Although there are many definitions of service-learning, there are commonalities among the discussions regarding the practice. Service-learning teaching includes pedagogies that bring together academics with meaningful community service in a way that enriches both (Cone, 2009; Ehrlich, 1996). This occurs when students take specialized knowledge and skills learned in the classroom and/or laboratory and undertake projects in the community (Kalivas, 2008). Because of the academic component, service-learning is more than just community service (Education Commission of the States, 2002). Quality service-learning projects are designed with learning outcomes in mind and provide an opportunity for students to apply knowledge learned in the classroom within the community (Cone, 2009; Garner, 2011). The service-learning model has been successfully adapted to many educational and community needs (Billig, 2002). Service-learning conducted in a horticultural classroom improved student views toward community involvement and increased the understanding of course material, especially as alumni (Waliczek and Zajicek, 2010).
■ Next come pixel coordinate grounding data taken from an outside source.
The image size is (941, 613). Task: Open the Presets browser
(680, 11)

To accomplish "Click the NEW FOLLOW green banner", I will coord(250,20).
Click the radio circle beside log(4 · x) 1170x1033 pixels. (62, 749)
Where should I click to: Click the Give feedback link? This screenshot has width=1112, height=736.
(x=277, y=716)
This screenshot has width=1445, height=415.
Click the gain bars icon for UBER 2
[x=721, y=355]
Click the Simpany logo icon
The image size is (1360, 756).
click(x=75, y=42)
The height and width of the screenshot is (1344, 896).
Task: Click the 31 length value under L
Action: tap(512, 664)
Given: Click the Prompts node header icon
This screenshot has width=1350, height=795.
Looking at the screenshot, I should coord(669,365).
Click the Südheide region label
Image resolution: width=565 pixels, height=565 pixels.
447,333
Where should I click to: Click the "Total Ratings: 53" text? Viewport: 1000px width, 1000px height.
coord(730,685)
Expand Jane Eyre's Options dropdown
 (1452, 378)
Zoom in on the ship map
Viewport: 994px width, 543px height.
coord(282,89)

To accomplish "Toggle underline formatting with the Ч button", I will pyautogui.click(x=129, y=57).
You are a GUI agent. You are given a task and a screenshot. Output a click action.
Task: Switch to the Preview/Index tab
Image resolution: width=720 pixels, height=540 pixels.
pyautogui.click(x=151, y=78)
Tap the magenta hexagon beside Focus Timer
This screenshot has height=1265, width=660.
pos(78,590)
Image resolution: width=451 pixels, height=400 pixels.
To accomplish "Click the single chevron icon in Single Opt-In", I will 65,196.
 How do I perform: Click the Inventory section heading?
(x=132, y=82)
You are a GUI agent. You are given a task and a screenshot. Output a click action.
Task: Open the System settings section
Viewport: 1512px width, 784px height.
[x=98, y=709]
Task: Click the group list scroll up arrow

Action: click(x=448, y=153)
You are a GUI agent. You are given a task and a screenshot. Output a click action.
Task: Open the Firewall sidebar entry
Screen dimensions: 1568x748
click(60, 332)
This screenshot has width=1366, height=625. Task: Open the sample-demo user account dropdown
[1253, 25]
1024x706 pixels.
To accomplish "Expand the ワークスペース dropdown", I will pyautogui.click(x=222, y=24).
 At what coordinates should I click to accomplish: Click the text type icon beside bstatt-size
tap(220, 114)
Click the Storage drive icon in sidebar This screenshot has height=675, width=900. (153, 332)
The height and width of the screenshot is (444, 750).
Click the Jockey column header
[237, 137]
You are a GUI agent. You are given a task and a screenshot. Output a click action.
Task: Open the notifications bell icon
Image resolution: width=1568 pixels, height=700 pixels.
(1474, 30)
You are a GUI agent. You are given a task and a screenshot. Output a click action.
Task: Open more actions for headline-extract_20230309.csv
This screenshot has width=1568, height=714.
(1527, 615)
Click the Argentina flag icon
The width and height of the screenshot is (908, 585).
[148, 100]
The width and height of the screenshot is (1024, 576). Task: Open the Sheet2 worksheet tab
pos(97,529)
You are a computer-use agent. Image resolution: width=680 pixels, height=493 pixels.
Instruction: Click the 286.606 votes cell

Service-learning was found to impact students beyond the classroom in areas such as emotional growth both during and after their service experience (Largent, 2009). Research also found that service-learning affected both short and long-term identities of participants (Largent, 2009). Students who engaged in service-learning 2 to 4 years in the past suggested that their experiences in the service-learning classroom continued to influence their sense of self in terms of efficacy and empathy (Jones and Abes, 2004). Finally, research indicated that those participating in service-learning were more open to new experiences and ideas and were more aware of their own socioeconomic status and had an understanding that with privilege comes responsibility (Jones and Abes, 2004).
Quality of life is multidimensional and has been conceptualized as physical, psychological, environmental, social, and motivational states (Travaglini and Cosgrave, 2019). In the United States, employees spent an average of 34.4 h per week at the office, with many employees spending most of that time at a desk or workstation, which can lead to reduced job satisfaction and increased levels of stress and ill health (Duffin, 2019; Parker, 1990; Sparks et al., 2017; Spector, 1997). Studies have suggested that physical workplace environments influence psychological and physiological factors of employees, specifically job satisfaction, and that people benefit from interactions with plants and nature (Bringslimark et al., 2007; Dravigne et al., 2008).
This study aimed to document program fundraising over time and to measure the experiential value to the students and the quality of life benefits to the campus community.